**What is expected**
Output the entire listing without altering anything.

**Data**
──────────

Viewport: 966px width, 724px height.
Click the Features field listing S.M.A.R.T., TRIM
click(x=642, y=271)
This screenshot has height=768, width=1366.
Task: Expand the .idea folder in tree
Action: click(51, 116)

──────────

**Result of this task**
Viewport: 966px width, 724px height.
Click the Features field listing S.M.A.R.T., TRIM
click(x=642, y=271)
This screenshot has height=768, width=1366.
Task: Expand the .idea folder in tree
Action: click(51, 116)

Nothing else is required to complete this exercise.